The way things are is not the way they are supposed to be, no matter what a politician or one of their media apologists tells you. Both have a vested interest in the hope that you've been too busy or distracted to check into what the government is and is not supposed to be up to. They create all sorts of laws and embed them in larger bills so you don’t know they are doing it.

Some examples:

  • Until 1919, the estate tax had only been used to fund the US war effort as needed, and was always abolished once hostilities ceased. After WW I though, the Congress figured they already got away with the Income Tax, and nobody would gripe about some far away tax allegedly aimed at only rich people. Look what it grew into.


  • Until WW II, individuals paid taxes like business did. You wrote checks at whatever interval and sent them to Washington. The problem Congress had with that is that people were entirely too conscious of how much they paid in taxes, and also that they weren’t being paid in a timely enough fashion. They sold the payroll deduction system as making your life easier, but it hides their taxation schemes in the “out of sight, out of mind” fog.
  • Ignorance of our rights and apathy to fighting for them is what our government counts on to be left alone to sack, plunder and destroy this nation from within to serve their own greed and lust for unchecked power. We refuse to go quietly into their quasi-free night of indentured servitude and slavery. (Nod to Frederick Douglass, a freed slave who first wrote about the concept of “quasi-free slavery”, and I cannot recommend his writings enough.)

    Information is the greatest bulwark against tyranny we have, and in a war of ideas, 300 million passionate, involved Americans sharing information cannot be defeated by 535 apathetic oligarchs who have staffers and lobbyists do all of their thinking for them.

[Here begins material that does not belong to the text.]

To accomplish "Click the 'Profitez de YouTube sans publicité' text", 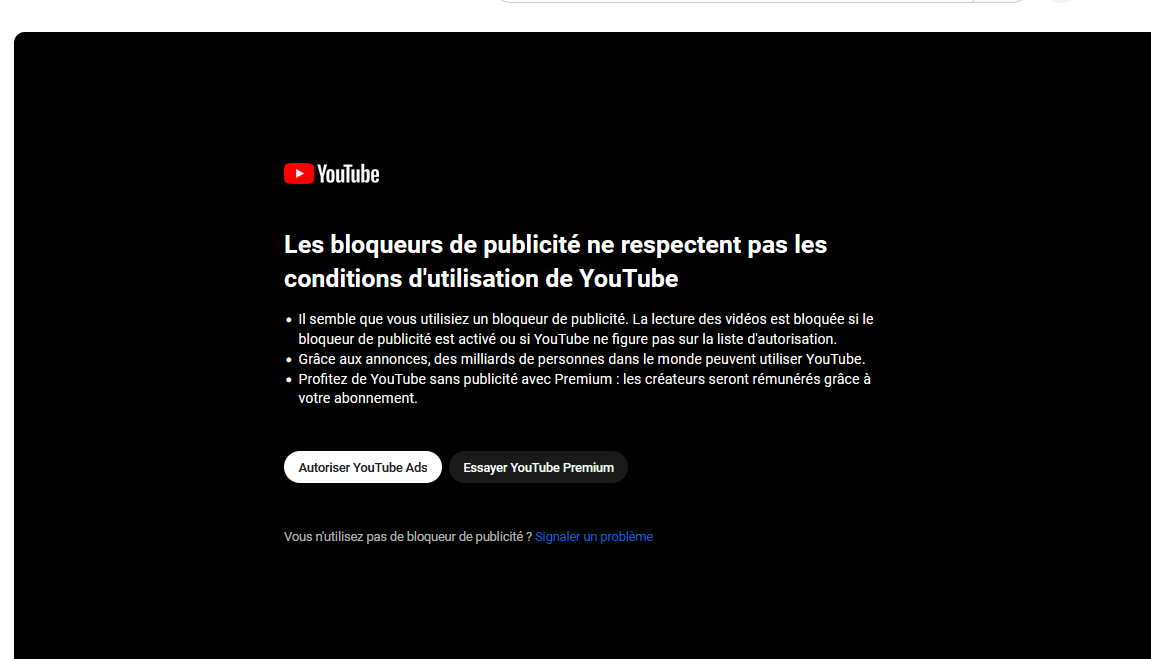I will (x=584, y=379).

    It used to be a common piece of advice to write your representative, but our representatives don't read anything we write them – they simply do not care. What they do care about is negative publicity and the scary thought that they may not get re-elected. Our commentary is a powerful tool to create the one thing our politicians fear most in the world – the educated and informed citizen. Add enough voices speaking that commentary and you make that fear real, and you then motivate these so called "servants of the people" to govern differently, and that is exactly what we hope to accomplish - motivation to change.

    Instead of questioning our chances of success, ask yourself if you'd like to retain your freedoms, and if so, how can you help?